Output must consist only of the lines of the material below from the one with "Read more → (246, 557)" through the one with "[Rechercher] (264, 62)", each reproduced exactly; no pictures belong in it.
-- Source data follows --
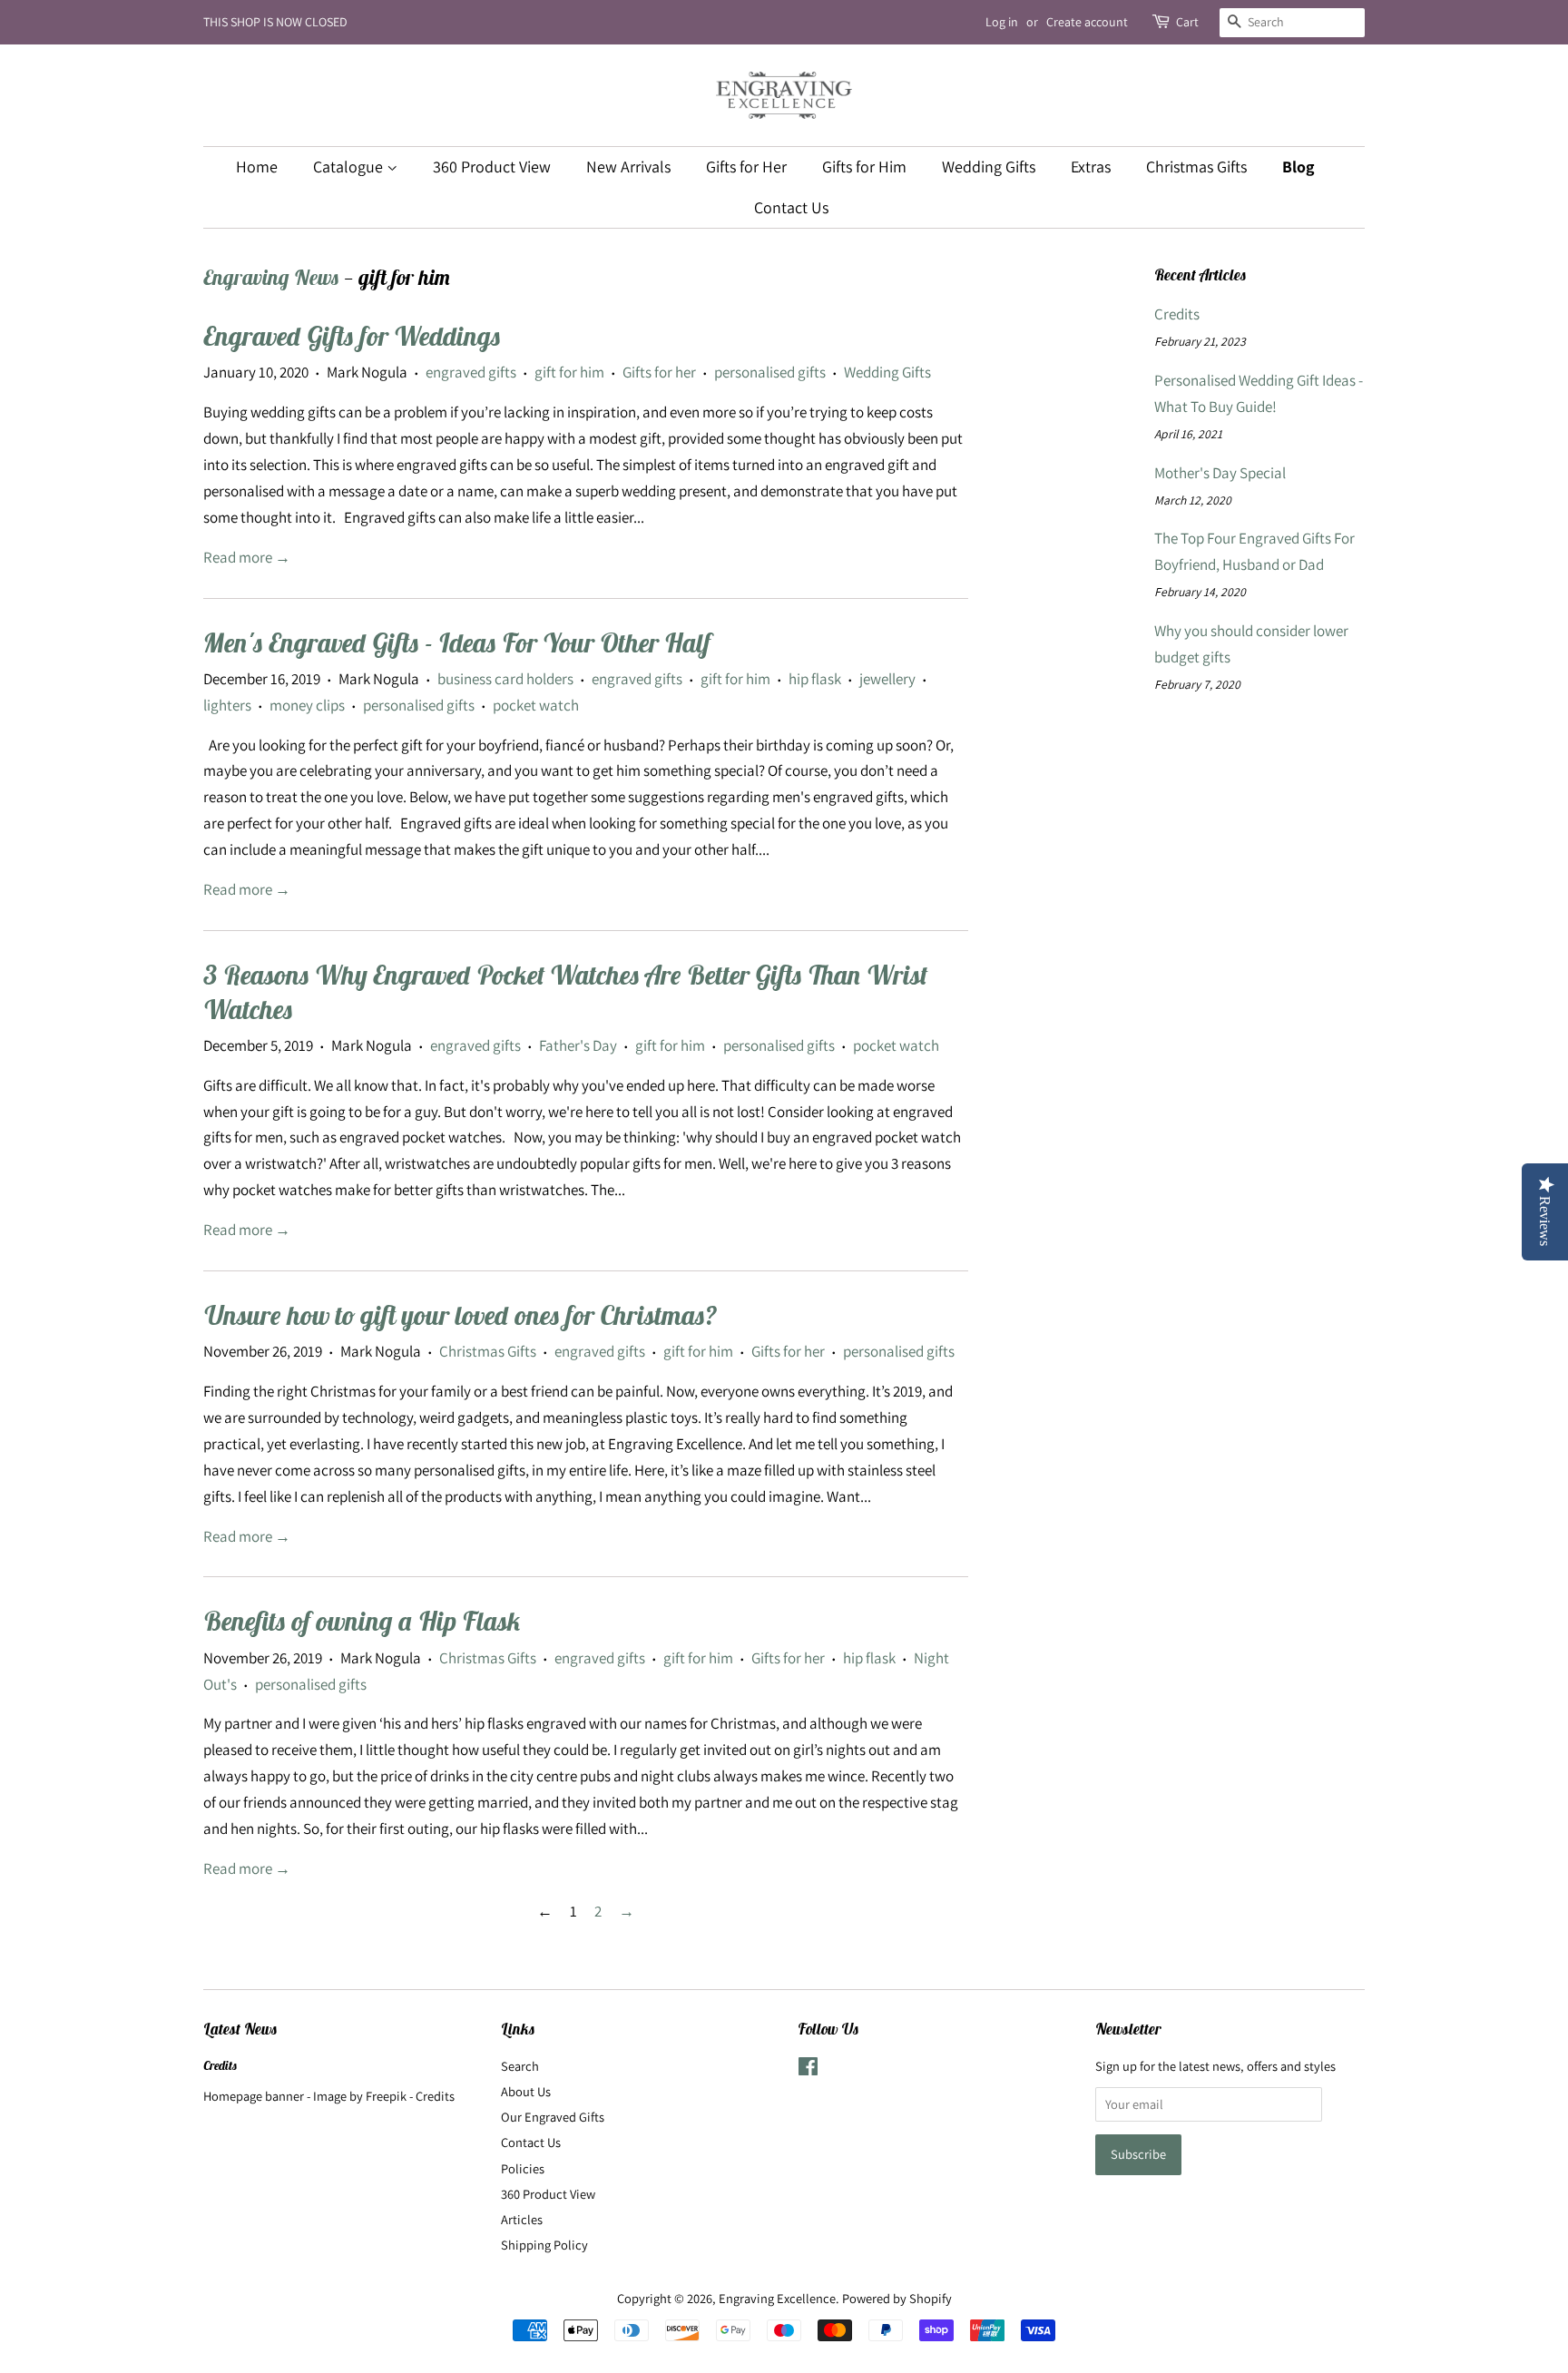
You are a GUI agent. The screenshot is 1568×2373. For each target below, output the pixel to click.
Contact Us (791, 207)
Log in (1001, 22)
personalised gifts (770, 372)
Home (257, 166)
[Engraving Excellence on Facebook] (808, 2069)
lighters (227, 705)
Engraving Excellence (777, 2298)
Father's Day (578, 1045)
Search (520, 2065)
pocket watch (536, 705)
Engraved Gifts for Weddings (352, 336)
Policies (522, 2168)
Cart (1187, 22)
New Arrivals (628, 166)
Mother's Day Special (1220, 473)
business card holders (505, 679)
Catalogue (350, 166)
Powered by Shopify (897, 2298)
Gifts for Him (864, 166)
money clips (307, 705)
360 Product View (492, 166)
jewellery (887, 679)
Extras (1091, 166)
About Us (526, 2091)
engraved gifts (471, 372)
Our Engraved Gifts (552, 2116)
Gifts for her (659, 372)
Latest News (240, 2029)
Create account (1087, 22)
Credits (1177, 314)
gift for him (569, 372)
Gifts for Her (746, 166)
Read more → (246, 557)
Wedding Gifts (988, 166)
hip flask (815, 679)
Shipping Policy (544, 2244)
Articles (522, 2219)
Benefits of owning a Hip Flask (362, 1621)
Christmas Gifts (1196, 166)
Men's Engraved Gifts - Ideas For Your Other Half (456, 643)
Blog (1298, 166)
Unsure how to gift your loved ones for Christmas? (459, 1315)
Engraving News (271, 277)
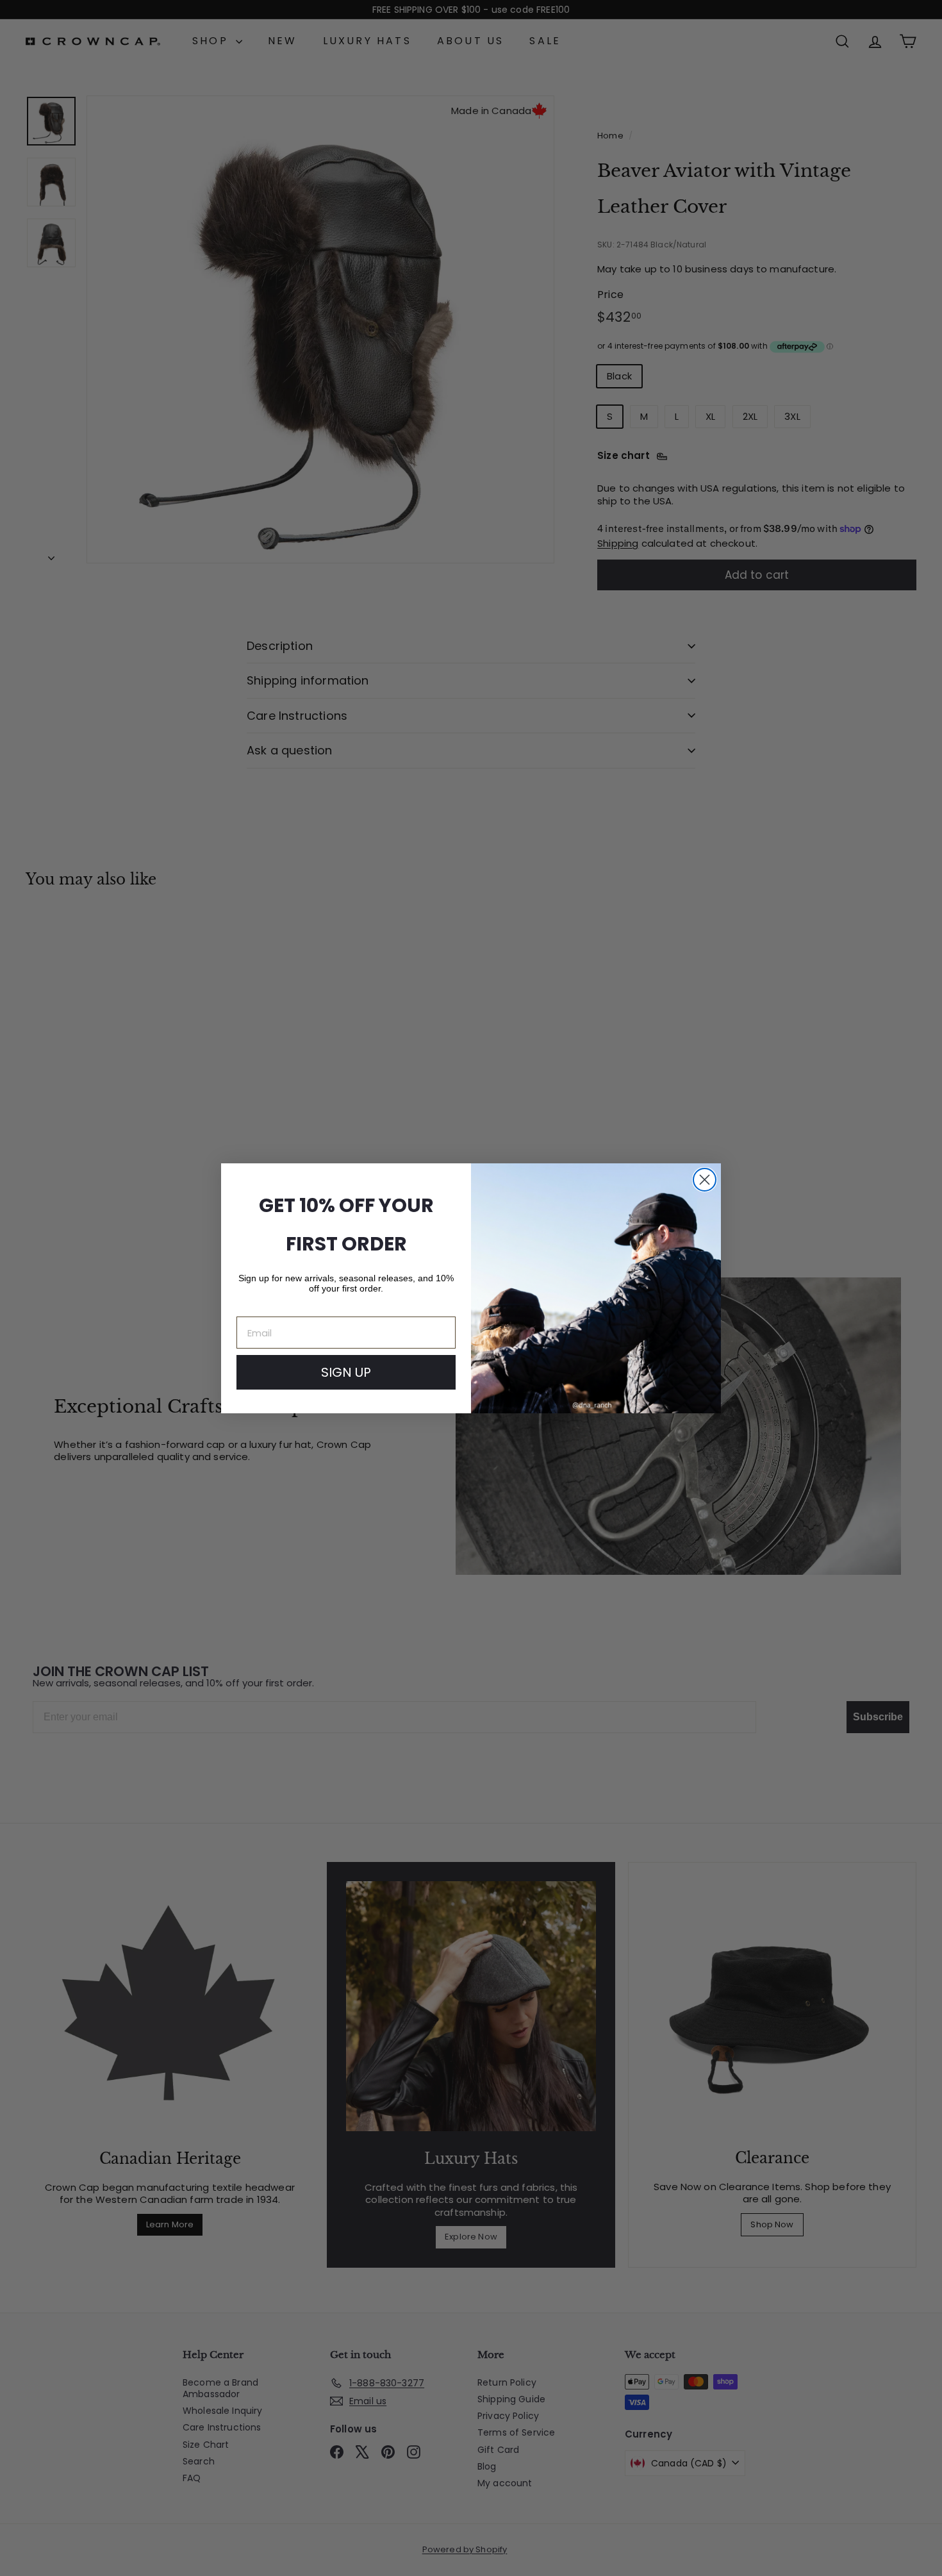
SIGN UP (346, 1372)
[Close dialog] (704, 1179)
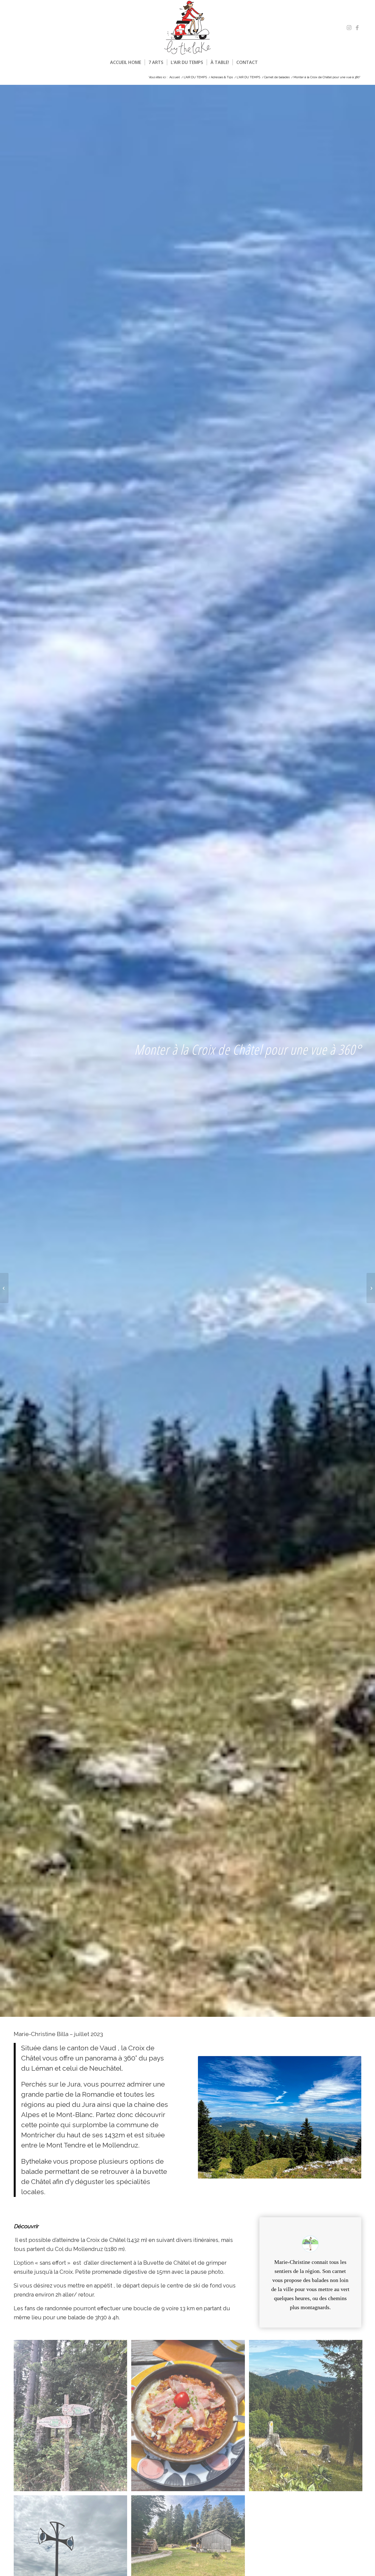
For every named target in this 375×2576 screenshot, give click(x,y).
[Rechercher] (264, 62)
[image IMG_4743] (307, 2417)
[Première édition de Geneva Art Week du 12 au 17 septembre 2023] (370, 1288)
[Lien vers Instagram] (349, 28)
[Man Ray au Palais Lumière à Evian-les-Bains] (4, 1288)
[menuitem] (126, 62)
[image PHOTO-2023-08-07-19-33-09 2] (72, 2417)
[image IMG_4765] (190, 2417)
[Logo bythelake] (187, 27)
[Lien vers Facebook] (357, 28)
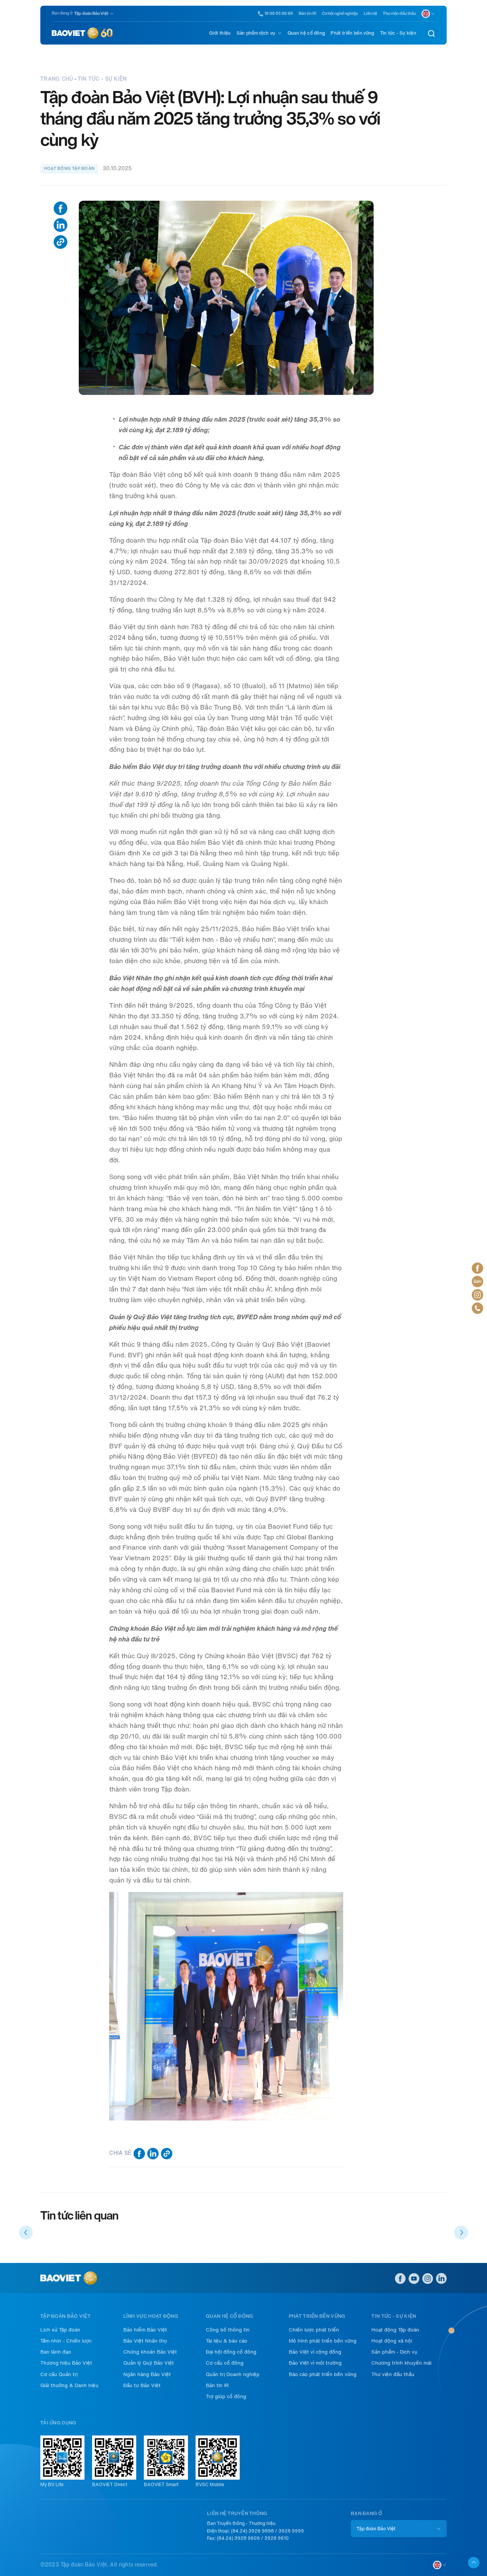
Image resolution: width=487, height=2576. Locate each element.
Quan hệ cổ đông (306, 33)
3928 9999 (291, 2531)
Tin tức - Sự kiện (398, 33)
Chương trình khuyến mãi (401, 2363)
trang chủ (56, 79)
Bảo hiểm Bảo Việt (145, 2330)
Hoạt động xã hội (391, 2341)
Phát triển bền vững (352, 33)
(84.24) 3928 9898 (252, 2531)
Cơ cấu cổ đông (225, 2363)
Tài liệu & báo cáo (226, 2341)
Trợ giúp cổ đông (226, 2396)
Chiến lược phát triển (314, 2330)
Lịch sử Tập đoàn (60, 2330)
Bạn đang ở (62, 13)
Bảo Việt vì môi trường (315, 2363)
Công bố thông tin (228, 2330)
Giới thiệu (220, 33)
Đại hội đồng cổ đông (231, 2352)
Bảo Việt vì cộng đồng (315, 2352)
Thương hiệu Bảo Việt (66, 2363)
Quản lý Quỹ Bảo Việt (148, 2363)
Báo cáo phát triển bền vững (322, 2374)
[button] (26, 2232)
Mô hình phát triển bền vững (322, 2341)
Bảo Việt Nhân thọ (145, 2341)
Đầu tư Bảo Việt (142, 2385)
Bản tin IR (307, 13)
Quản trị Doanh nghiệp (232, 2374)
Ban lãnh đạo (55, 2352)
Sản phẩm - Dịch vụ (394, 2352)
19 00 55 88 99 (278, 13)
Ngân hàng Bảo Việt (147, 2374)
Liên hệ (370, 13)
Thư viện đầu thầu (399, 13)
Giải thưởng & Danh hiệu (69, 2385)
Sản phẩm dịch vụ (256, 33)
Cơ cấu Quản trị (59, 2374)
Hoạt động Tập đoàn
-- Source data concluded --
* Task response
Read more → (246, 557)
Wedding Gifts (988, 166)
hip flask (815, 679)
Shipping Policy (544, 2244)
Articles (522, 2219)
Benefits of owning a Hip Flask (362, 1621)
Christmas Gifts (1196, 166)
Men's Engraved Gifts - Ideas For Your Other Half (456, 643)
Blog (1298, 166)
Unsure how to gift your loved ones for Christmas? (459, 1315)
Engraving News (271, 277)
SIGN UP (346, 1372)
[Close dialog] (704, 1179)
For every named target in this 375×2576 screenshot, give click(x,y).
[Rechercher] (264, 62)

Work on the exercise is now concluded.